BEGIN TEXT EXCERPT

CMO Insights: Eva Tsai, Chief Marketing Officer of Algolia

February 5, 2019  |  
By The Pedowitz Group (TPG)
  |  Technology
February 5, 2019
By The Pedowitz Group (TPG)

YouTube video

This week’s guest on CMO Insights is Eva Tsai, CMO at Algolia.

In this video, Eva talks about:

  • Approaching marketing from an engineer’s perspective and the importance of analytics
  • Michelin Star Marketing and how AI can help marketers anticipate their customers’ needs
  • The importance of resourcefulness and the ability to learn new skill sets as a marketer

Learn more about Eva from her LinkedIn profile and follow Algolia on Twitter.

For more great CMO interviews like this one, please check out our other CMO Insights Videos.

Related reading:

Full Transcript

Jeff Pedowitz:

Hi, welcome to Revenue Marketing Television, the CMO Insights Series. I’m your host, Jeff Pedowitz, president and CEO of The Pedowitz Group. Today, we have industry icon and veteran Eva Tsai, who is Chief Marketing Officer at Algolia. Eva, welcome to the show.

END TEXT EXCERPT
BEGIN DATASET RECORDS

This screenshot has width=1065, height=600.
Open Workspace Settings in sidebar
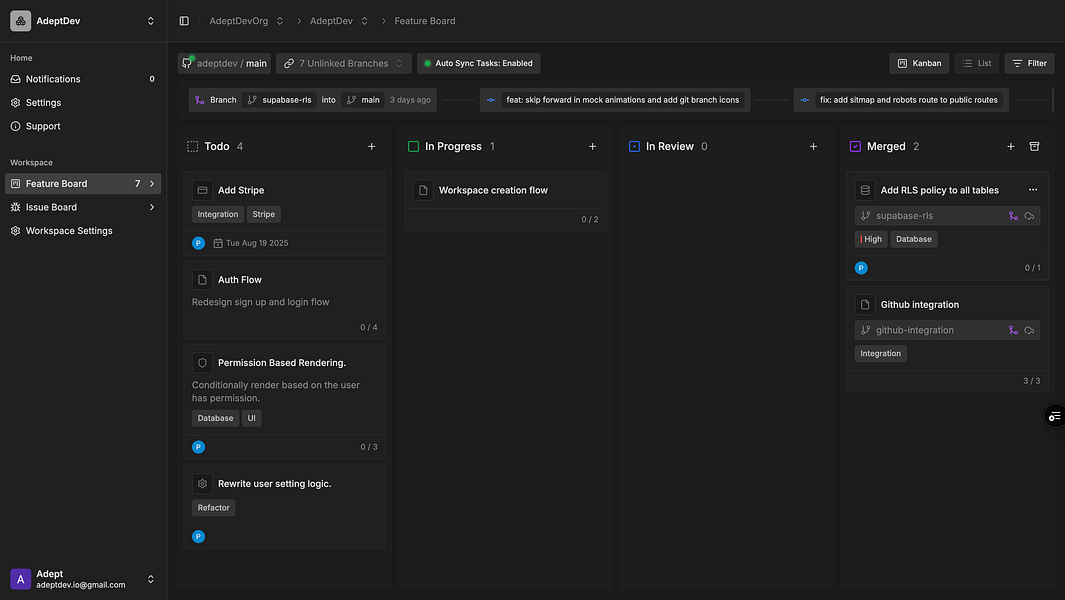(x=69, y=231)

END DATASET RECORDS
BEGIN DATASET RECORDS

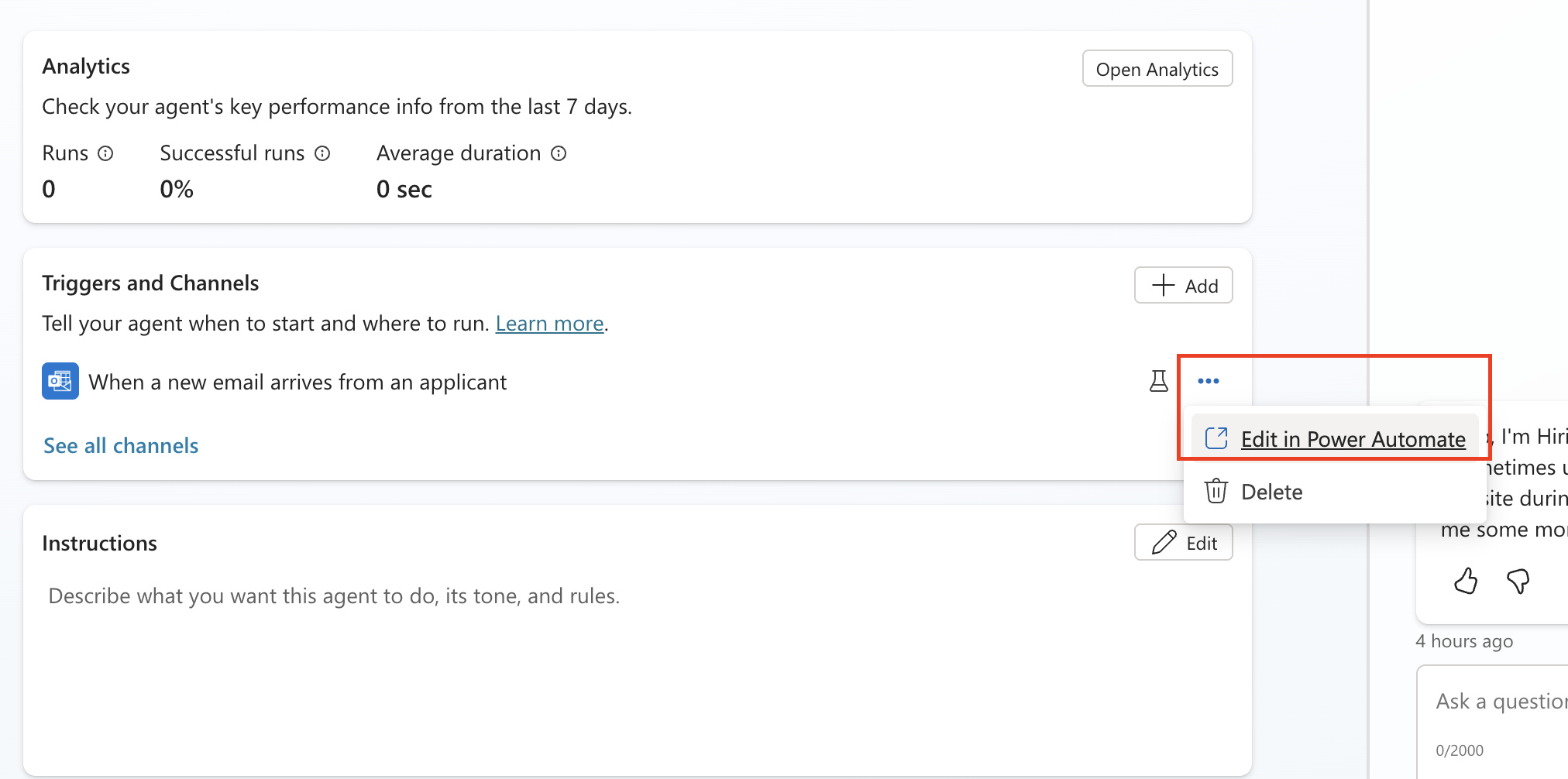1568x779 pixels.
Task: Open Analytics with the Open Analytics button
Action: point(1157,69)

END DATASET RECORDS

EXERCISE:
Carry on the CMO Insights interview with Eva Tsai, Algolia's marketing chief, starting right after Jeff Pedowitz welcomes her to the show.

ANSWER TO THE EXERCISE:
Eva Tsai:

Thank you, Jeff. Glad to be here.

Jeff Pedowitz:

So I’ve known you for a long time now, probably nine years, I think, going back to your time at Citrix and one of the things I always that struck me about you from, from day one, you are always performance driven, always about the analytics, always about the math. And I think by that probably explains a lot of your success, but where, where did you get that from? Like, were you always that way, or did you have something earlier in your career that kind of inspired you?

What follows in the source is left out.